WHAT THE EXERCISE ASKS:
Write out the entries below exactly. End with the line that contains "hint above login".

--*--

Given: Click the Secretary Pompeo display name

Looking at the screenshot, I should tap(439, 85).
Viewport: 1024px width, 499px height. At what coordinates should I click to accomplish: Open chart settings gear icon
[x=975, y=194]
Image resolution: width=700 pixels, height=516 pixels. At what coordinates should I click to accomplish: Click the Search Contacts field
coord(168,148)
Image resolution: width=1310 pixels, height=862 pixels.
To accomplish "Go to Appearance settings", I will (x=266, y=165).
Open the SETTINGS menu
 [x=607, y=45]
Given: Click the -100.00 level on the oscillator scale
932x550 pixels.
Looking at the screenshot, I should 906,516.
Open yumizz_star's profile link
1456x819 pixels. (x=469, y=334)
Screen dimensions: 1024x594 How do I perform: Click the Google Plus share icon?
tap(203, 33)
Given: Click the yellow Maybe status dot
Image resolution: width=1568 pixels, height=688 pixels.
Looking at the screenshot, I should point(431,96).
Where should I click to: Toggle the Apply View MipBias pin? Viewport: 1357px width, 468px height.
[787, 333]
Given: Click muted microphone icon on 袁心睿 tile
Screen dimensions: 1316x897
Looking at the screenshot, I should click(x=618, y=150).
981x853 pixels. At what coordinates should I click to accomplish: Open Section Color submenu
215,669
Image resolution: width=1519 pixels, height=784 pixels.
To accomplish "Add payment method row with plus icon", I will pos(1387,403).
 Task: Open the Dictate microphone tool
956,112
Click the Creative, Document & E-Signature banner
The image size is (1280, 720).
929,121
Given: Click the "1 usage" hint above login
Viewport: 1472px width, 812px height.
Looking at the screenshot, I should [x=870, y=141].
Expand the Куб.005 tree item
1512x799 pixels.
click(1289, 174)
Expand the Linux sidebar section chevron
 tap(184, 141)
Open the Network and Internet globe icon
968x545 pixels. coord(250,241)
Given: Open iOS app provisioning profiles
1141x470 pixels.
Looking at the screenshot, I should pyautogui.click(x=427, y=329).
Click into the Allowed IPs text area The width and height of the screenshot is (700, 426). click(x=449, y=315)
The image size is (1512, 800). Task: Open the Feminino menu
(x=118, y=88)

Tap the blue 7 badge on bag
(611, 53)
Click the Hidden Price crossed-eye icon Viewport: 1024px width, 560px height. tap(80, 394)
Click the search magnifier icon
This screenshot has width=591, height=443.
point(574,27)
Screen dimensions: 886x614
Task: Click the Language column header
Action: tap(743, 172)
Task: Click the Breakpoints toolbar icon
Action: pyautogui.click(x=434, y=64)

--*--

OUTPUT:
Given: Click the Secretary Pompeo display name

Looking at the screenshot, I should tap(439, 85).
Viewport: 1024px width, 499px height. At what coordinates should I click to accomplish: Open chart settings gear icon
[x=975, y=194]
Image resolution: width=700 pixels, height=516 pixels. At what coordinates should I click to accomplish: Click the Search Contacts field
coord(168,148)
Image resolution: width=1310 pixels, height=862 pixels.
To accomplish "Go to Appearance settings", I will (x=266, y=165).
Open the SETTINGS menu
 [x=607, y=45]
Given: Click the -100.00 level on the oscillator scale
932x550 pixels.
Looking at the screenshot, I should 906,516.
Open yumizz_star's profile link
1456x819 pixels. (x=469, y=334)
Screen dimensions: 1024x594 How do I perform: Click the Google Plus share icon?
tap(203, 33)
Given: Click the yellow Maybe status dot
Image resolution: width=1568 pixels, height=688 pixels.
Looking at the screenshot, I should point(431,96).
Where should I click to: Toggle the Apply View MipBias pin? Viewport: 1357px width, 468px height.
[787, 333]
Given: Click muted microphone icon on 袁心睿 tile
Screen dimensions: 1316x897
Looking at the screenshot, I should click(x=618, y=150).
981x853 pixels. At what coordinates should I click to accomplish: Open Section Color submenu
215,669
Image resolution: width=1519 pixels, height=784 pixels.
To accomplish "Add payment method row with plus icon", I will pos(1387,403).
 Task: Open the Dictate microphone tool
956,112
Click the Creative, Document & E-Signature banner
The image size is (1280, 720).
929,121
Given: Click the "1 usage" hint above login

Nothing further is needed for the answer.